=== Given passage ===

Edward Godfrey Cuthbert Frederick Atchley MRCS LRCP (1869–1943) was an English surgeon and Anglican liturgical scholar associated with the Alcuin Club.

He was a member of the Royal College of Physicians and the Royal College of Surgeons.

He wrote numerous books and journal articles.  His work on the use of incense in worship has been cited in modern medical and anthropological monographs and journal articles.

He also was a local historian of Bristol.   Among other topics, he wrote descriptions of historic churches, such as an examination of parish records for St. Nicholas Church, Bristol,  which later were destroyed during the Bristol Blitz.

He was a member of the Henry Bradshaw Society.

He was married to May Florence Heriot Atchley.

His papers are in the Lambeth Palace Archives.

===

**Problem to work on**
Continue the biographical passage about Edward Atchley, starting after its last sentence. The rows that come next are separate material and have no connection to the passage about Edward Atchley.

=== Extracted information ===

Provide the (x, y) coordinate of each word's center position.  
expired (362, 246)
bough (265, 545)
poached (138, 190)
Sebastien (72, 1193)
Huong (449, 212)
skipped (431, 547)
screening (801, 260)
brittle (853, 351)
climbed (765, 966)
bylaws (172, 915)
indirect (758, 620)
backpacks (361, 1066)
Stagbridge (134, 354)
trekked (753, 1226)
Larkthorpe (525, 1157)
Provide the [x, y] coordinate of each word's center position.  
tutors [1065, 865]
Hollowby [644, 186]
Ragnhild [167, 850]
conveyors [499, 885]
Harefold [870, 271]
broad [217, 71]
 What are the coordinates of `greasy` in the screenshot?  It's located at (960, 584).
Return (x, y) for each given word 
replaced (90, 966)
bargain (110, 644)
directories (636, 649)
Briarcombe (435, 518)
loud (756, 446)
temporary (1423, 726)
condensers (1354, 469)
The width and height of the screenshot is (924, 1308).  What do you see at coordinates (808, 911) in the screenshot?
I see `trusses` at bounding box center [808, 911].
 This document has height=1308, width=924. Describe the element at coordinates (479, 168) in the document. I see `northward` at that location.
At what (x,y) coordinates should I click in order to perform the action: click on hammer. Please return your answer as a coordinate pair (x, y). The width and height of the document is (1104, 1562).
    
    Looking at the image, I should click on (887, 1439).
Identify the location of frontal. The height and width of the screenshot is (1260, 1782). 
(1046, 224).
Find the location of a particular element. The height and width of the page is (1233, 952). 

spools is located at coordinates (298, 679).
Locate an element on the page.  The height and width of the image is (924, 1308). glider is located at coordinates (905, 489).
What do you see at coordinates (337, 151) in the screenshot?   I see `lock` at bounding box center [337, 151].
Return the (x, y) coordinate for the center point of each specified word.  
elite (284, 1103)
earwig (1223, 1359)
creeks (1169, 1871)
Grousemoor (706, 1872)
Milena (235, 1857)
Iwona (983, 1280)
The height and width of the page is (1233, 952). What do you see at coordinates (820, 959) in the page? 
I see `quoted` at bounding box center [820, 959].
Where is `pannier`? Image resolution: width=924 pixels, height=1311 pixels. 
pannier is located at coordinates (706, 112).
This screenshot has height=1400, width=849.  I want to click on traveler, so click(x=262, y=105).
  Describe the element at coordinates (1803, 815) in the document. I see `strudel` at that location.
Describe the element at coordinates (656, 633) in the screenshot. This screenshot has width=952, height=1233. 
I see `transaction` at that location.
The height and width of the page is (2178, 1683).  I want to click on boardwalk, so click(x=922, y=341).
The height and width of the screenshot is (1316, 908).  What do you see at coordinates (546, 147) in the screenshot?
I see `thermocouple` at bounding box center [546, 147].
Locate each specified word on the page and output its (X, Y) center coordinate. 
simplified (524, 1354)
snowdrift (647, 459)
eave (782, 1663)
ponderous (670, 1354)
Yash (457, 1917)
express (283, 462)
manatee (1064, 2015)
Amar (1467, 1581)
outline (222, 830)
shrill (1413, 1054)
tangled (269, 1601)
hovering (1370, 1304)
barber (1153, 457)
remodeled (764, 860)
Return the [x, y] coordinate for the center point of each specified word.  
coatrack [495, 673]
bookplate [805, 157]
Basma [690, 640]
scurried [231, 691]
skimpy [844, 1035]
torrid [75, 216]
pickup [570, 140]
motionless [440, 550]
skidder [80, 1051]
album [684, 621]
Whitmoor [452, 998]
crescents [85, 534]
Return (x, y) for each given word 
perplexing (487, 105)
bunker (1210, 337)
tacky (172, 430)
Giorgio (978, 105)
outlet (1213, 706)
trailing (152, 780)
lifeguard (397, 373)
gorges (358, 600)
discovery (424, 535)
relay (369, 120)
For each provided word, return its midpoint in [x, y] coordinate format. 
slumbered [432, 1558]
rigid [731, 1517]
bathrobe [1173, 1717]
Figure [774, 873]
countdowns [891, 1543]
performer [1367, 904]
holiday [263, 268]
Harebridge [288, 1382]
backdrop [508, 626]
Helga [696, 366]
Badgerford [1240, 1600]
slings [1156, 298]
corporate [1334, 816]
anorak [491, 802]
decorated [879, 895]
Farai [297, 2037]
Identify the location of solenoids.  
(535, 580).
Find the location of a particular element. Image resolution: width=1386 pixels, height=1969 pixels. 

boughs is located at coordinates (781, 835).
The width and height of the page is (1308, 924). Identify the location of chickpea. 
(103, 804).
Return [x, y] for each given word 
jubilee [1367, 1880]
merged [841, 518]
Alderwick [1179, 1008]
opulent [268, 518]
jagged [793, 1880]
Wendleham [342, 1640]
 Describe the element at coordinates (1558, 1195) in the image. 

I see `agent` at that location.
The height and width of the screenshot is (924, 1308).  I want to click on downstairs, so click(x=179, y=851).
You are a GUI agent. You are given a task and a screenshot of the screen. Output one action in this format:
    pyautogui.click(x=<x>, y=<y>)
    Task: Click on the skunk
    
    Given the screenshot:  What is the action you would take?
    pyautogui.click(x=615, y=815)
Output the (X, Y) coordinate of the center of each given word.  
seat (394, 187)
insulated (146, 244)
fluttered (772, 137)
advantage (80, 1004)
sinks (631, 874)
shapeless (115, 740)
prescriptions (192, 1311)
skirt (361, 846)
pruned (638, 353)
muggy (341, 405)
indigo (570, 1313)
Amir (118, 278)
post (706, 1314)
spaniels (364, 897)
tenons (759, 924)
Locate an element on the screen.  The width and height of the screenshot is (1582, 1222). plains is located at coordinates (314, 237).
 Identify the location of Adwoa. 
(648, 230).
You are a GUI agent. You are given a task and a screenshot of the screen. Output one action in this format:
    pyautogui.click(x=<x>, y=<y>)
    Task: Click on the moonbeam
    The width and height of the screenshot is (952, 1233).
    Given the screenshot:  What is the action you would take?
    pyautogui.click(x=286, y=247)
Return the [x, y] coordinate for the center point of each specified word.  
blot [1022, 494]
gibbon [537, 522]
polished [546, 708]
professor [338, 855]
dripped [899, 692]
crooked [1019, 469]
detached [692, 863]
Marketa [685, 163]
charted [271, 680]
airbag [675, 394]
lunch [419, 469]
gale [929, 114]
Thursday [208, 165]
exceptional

===

**Result of the task**
Bibliography  
Essays on Ceremonial (1904)
(editor) Ordo Romanus Primus (1905)
The People's Prayers: Being Some Considerations on the Use of the Litany in Public Worship (1906)
'On the Mediaeval Parish Records of the Church of St. Nicholas, Bristol',  Transactions of the St. Paul's Ecclesiological Society 6 (October 1906); 35-67.
'Some inventories of the parish church of St. Stephen, Bristol', Transactions of the St Paul's Ecclesiological Society, 6, part 3 (1908), 161-84.
A History of the Use of Incense in Divine Worship (1909)
'Some More Bristol Inventories', Transactions of the St. Paul's Ecclesiological Society, 9 Part 2 (1922), 1-50.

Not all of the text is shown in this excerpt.